Judging by the photographs of the production, it is not one which would have aged well and the large painted flats look excessively elaborate and dated, as do the rather over-fancy costumes.

The CD booklet includes reasonable background material on the production, the singers and the opera along with the production photographs. There is no synopsis and no libretto, people are presumably assumed to know the opera well enough.  The opera has to be spread over three discs, with 12 minutes of Act 1 on the second CD and the final 20 minutes of the opera on the third. I can’t help thinking that they could have found a slightly better way of splitting up the opera.

If you are particularly interested in members of this cast then there are a number of alternatives for you.  Siepi occurs in a number of different Don Giovanni discs, many of them live recordings.

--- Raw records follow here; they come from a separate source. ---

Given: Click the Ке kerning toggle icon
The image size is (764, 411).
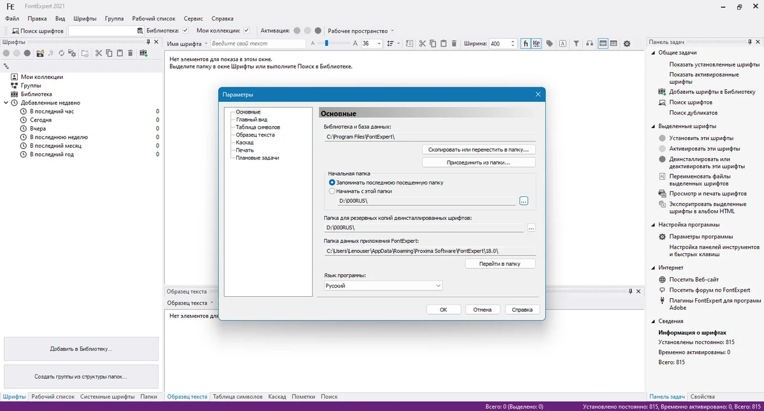Looking at the screenshot, I should pyautogui.click(x=536, y=43).
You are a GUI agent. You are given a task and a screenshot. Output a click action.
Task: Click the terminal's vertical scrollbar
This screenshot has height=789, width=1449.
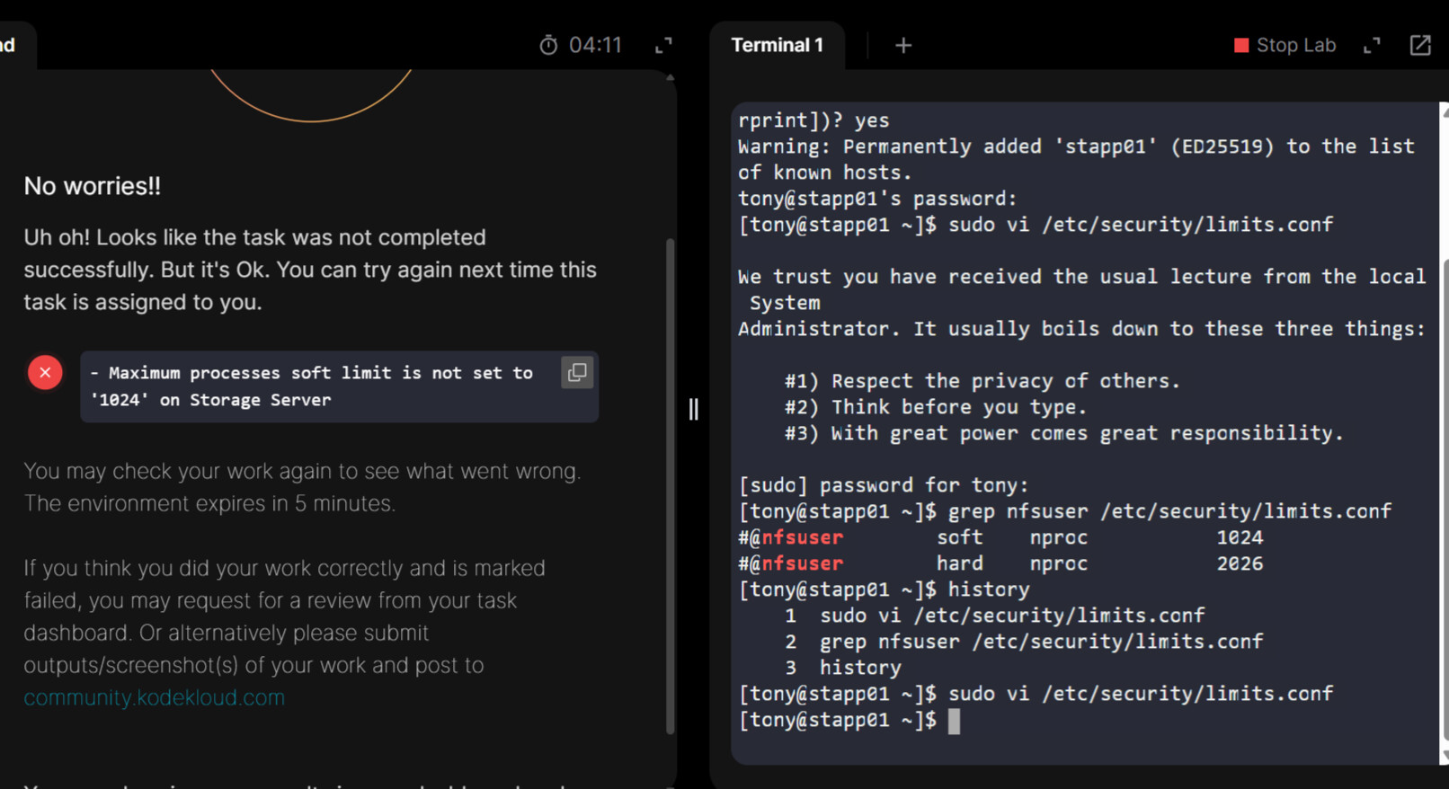tap(1444, 494)
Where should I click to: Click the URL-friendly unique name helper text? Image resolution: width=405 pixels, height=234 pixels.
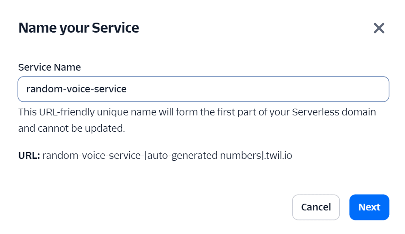click(x=197, y=112)
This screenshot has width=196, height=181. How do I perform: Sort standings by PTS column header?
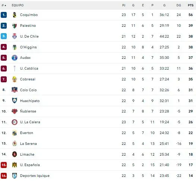point(191,5)
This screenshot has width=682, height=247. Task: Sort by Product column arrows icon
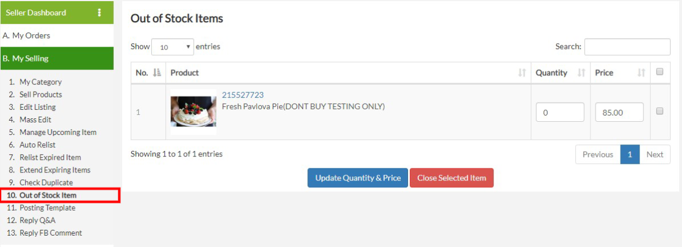[x=522, y=73]
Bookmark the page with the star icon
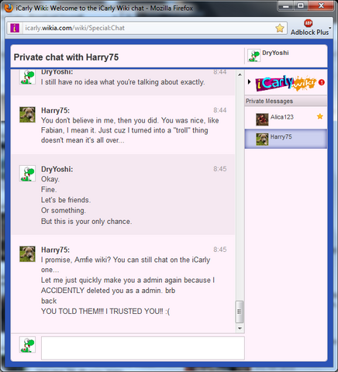This screenshot has width=338, height=372. [280, 28]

But he also made a studio recording with Solti which is perhaps the best way to hear him even though it was recorded later than this live recording.

If you want to hear Steber singing Mozart then you have to resort to one of these live recordings. The current catalogue seems to have no trace of any studio recordings she made. Böhm for one was very impressed with her Mozart, though nowadays she is more associated with the title role in Barber’s Vanessa. With Della Casa you are on better ground as there are a number of studio recordings of Mozart operas and quite a few live recordings from Vienna besides the Metropolitan ones.

Apart from historical curiosity, I cannot really see much reason for buying this disc. If you are seriously interested in the singers involved, I would advise investigating other sets available before committing yourself.